Tiffany A. Sippial

Anthropologist Noelle M. Stout’s new book offers readers an important new perspective on sexuality in post-Soviet Cuba. Stout distinguishes her work from other studies of post-Communist transitions by shifting her focus away from the macroeconomic questions that characterize most studies in the field. Her work draws key connections between economics and interpersonal relations in order to understand how Cubans “make sense of their lives, their relationships, and their place in … [a] shifting economic terrain” (p. 3). Stout further distinguishes her study by eschewing the typical focus on heterosexual encounters in favor of an examination of homoeroticism and globalization. Stout chose to focus on changing notions of intimacy and love, specifically, because they are “diagnostic of broader social trends brought about by post-Soviet economic restructuring” (p. 186).

Framing her study as an analysis of “intimate economies,” Stout avoids the pitfall of conflating intimacy with sexuality. Instead, she scrutinizes a range of interpersonal relationships from the familial to the sexual in order to understand how intimacy (as both a concept and a set of behaviors) changed with the introduction of capitalism to Cuba. During the decade she spent in the field, Stout conducted approximately one hundred formal and informal interviews with individuals from a variety of different ethnic backgrounds—including twenty-two foreign tourists—who primarily identified as gay. All of her Cuban-born subjects were raised under socialism, and all of them have experienced profound changes in their intimate lives as a result of the economic and political shifts taking place on the island.

Cuba’s entry into global capitalist markets in the years since the cessation of Soviet aid has required changes—namely, the reintroduction of tourism—that stand at odds with orthodox socialism. Critics of the new economic program point to the restratification of Cuban society, the rise of the commercial sex trade, and a waning culture of racial equality as proof of capitalism’s corrupting effect on the island. Caught at the “crossroads of political struggles over sexual equality and the widespread introduction of transactional sex,” many of Stout’s subjects have cultivated a profound nostalgia for socialism as a system based on equality, reciprocity, and social solidarity that encouraged the growth of authentic love and desire (p. 30). This authentic love was undermined by the new emphasis on possessive individualism and commodified intimacy that accompanied the introduction of private enterprise. In other words, for them the post-Soviet economic crisis had prompted a crisis in values wherein Cubans engaged in intimate relations largely por interés (for economic reasons) rather than true affection.
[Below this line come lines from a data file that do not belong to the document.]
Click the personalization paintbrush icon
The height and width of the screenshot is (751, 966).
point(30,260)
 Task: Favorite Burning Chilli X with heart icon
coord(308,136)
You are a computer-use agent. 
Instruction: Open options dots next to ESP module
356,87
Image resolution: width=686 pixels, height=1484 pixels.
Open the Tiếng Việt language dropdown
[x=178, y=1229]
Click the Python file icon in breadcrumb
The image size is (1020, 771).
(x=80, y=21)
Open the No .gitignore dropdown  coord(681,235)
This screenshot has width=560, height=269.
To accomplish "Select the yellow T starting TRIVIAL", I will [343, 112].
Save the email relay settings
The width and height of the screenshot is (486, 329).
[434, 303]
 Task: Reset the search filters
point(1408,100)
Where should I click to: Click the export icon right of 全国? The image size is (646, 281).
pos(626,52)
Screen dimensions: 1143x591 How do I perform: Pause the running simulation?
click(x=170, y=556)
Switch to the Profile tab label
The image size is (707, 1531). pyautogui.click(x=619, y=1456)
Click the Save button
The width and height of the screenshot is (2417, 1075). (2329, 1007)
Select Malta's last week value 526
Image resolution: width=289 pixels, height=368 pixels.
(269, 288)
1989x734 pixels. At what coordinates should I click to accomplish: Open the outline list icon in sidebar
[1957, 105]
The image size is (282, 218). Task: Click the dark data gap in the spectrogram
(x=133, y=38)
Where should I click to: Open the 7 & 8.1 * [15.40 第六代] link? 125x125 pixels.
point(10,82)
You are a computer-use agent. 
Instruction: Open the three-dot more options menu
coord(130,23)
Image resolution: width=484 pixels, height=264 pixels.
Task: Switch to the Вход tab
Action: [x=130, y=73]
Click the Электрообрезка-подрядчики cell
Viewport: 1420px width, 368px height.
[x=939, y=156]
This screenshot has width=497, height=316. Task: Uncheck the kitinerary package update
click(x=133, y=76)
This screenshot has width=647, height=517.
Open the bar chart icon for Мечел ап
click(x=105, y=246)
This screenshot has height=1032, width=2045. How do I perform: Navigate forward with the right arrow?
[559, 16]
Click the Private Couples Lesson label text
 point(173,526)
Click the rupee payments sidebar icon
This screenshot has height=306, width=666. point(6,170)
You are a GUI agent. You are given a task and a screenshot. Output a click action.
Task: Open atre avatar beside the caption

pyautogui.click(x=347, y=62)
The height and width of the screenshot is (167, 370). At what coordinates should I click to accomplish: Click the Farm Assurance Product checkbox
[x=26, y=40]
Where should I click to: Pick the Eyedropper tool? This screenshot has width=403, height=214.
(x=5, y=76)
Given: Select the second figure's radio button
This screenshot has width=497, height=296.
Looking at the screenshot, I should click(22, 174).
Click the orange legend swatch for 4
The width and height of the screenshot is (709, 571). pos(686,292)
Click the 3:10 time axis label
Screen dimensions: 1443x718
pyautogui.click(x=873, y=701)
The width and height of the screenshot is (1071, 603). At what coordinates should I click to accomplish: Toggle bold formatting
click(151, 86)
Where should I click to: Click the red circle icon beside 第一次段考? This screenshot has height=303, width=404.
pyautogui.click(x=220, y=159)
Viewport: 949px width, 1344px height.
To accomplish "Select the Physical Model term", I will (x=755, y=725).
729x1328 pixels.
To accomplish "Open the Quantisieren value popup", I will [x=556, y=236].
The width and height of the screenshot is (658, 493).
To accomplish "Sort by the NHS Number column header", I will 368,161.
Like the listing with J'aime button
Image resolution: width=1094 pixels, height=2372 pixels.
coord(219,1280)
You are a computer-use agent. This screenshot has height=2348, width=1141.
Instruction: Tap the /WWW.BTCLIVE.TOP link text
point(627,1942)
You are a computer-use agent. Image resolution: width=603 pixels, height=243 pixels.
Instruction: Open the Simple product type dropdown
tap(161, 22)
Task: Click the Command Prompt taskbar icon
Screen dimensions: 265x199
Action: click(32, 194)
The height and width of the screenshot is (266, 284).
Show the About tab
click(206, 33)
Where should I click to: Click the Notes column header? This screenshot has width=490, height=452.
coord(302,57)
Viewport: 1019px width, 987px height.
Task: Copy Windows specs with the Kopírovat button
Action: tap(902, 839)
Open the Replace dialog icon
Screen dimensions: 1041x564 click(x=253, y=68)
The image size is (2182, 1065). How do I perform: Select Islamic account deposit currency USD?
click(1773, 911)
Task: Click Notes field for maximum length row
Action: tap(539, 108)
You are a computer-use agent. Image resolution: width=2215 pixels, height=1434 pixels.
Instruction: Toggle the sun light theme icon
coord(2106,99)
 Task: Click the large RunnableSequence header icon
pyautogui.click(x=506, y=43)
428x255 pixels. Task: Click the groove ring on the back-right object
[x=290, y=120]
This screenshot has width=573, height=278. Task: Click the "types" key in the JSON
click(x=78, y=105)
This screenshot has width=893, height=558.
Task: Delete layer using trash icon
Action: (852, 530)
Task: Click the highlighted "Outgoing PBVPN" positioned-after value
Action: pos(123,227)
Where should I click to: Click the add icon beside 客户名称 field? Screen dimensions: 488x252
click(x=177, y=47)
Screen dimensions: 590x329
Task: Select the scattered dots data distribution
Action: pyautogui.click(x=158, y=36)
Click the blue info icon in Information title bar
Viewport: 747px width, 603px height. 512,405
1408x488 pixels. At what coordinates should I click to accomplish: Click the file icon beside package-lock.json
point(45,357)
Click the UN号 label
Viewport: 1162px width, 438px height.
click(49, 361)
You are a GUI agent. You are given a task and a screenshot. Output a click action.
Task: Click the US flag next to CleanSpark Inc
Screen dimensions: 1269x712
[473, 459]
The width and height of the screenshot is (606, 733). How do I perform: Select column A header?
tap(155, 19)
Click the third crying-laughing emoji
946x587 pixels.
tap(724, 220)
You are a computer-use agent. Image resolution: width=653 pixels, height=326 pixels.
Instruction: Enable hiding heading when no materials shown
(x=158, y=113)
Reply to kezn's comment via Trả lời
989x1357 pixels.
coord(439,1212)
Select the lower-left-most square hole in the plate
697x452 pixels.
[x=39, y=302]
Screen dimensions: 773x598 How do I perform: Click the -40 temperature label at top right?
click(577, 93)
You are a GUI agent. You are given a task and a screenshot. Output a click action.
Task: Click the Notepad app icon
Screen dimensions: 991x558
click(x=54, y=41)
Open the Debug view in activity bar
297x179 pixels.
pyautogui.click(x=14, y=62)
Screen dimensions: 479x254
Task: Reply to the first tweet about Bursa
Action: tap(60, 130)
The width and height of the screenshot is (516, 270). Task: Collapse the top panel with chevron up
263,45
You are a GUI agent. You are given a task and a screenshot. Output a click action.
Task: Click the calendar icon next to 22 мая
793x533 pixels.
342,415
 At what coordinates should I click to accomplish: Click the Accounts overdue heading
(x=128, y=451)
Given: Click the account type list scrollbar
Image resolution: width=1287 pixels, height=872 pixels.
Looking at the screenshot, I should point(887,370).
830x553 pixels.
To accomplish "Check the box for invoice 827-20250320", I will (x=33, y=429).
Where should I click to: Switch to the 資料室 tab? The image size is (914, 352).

Ironically, in reminiscing about the days of orthodox socialism, her subjects often resuscitated the very same normative tropes of decency, honor, and civilization that had long marginalized homosexuals in Cuba. Similarly, they lamented the proliferation of prostitution on the island even as they themselves engaged in commercialized sex or supported hustlers with whom they had personal relationships. Stout also notes that many Cubans she interviewed conceded that self-interest in the realm of interpersonal relations (what Stout refers to as “tactical sexual relationships” [p. 78]) predated the demise of the Soviet regime. Stout resolves these inconsistencies for herself by concluding that “multiple moral economies can coexist and compete”—a statement that seems true of all historical eras rather than a unique feature of post-Communist-era societies—and that socialist norms gave Cubans a “common language to interpret desires and experiences and to criticize the new inequalities that troubled daily life” (pp. 135, 180).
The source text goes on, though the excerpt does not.